Courage wasn’t the only success story to come out of Week Five for OpTic. Dade ‘Dramas’ Lesch makes up one quarter of OpTic’s Fortnite team, and when he was asked to team with another player outside of OpTic (Aydan) for the tournament, he jumped at the opportunity and made the most of it. Coming in at 16th, Dramas and his partner secured themselves $3,750, which came on the back of an impressive 20 kills over the tournament.
Due to the way Epic runs the Summer Skirmish tournaments, Dramas had few chances to make a mark on the global competitive scene, but he proved that when he got the chance that he is more than deserving of being there.

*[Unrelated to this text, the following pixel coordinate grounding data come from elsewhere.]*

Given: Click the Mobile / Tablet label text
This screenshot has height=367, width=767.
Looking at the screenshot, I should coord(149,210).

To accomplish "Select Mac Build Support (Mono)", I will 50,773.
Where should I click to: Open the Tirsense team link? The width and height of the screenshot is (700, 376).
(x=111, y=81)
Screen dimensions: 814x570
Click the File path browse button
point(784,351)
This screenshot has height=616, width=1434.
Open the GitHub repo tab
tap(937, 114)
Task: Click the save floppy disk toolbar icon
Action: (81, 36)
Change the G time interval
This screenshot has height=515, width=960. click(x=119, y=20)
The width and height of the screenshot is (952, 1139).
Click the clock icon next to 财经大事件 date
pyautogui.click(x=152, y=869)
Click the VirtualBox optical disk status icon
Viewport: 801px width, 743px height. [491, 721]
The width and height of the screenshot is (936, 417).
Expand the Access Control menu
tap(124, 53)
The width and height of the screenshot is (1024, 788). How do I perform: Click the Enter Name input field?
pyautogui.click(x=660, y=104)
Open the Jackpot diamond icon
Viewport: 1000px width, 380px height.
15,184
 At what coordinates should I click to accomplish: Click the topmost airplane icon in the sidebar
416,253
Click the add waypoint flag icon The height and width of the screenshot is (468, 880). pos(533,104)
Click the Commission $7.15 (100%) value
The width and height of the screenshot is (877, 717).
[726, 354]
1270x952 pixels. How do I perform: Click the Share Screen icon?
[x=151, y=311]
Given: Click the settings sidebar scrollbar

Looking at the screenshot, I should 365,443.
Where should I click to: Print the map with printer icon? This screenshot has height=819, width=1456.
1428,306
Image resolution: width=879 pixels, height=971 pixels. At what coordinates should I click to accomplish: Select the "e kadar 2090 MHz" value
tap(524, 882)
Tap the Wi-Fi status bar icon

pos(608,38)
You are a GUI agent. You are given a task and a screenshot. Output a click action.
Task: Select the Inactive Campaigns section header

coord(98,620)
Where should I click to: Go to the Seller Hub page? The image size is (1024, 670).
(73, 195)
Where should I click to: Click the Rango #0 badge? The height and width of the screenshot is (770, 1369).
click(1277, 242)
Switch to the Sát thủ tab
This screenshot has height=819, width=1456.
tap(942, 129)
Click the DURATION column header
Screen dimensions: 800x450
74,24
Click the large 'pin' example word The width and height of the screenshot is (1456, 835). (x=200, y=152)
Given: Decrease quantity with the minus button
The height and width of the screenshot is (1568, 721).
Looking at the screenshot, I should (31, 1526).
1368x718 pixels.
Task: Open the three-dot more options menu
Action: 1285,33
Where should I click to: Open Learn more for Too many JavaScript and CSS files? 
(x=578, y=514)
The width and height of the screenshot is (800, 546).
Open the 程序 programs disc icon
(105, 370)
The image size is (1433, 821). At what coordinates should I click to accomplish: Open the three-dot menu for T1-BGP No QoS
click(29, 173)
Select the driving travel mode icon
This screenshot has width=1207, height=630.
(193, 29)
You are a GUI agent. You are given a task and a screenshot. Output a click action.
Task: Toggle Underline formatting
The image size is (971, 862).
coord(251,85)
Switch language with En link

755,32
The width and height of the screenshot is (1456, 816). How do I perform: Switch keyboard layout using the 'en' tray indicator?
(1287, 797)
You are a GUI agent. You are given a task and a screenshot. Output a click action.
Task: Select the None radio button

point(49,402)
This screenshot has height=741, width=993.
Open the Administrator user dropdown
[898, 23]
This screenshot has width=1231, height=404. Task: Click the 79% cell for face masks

And yet, that wasn’t the end to OpTic’s run in the Week Five tournament. Two other members of OpTic’s Fortnite team paired up:, Kenith ‘Baldy’ Anderson and Robert ‘WizKay’ Simone adorned two green skins throughout the tournament as OpTic’s one united duo. In a nail-biting finish, the pair missed out on the prize placements by the slimmest of margins. Tied for 20th place (the final paying placement), Baldy and Wizkay lost out on a tie breaker situation due to another pair having a higher average placing over the course of the 8 games.
The pair should still take a lot of pride in how they played, as they often found themselves in the late game circles causing havoc on the map. They had the 16th best average placing out of every duo in the game, and had they had a bit better RNG in regards to early game loot, then it would have been a different story entirely.
The duo format that Epic has utilized really has been a great watch from a fans point of view, especially with the new spectator tools that they rolled out throughout the weeks. The production is better, and the camera work is becoming cleaner, though it is still something that needs improving as the title grows as an esport.
To help its growth, it would be good if Epic pushed for a organization based week in which players have to play with teammates from their organization. We have yet to see a squad based mode, and by introducing it, Epic has the chance to start creating rivalries and storylines early in the game’s life cycle. The viewership is already incredibly high, but by letting rivalries grow organically they will afford themselves the opportunity to further develop the audience and take another step toward solidifying Fortnite’s competitive status.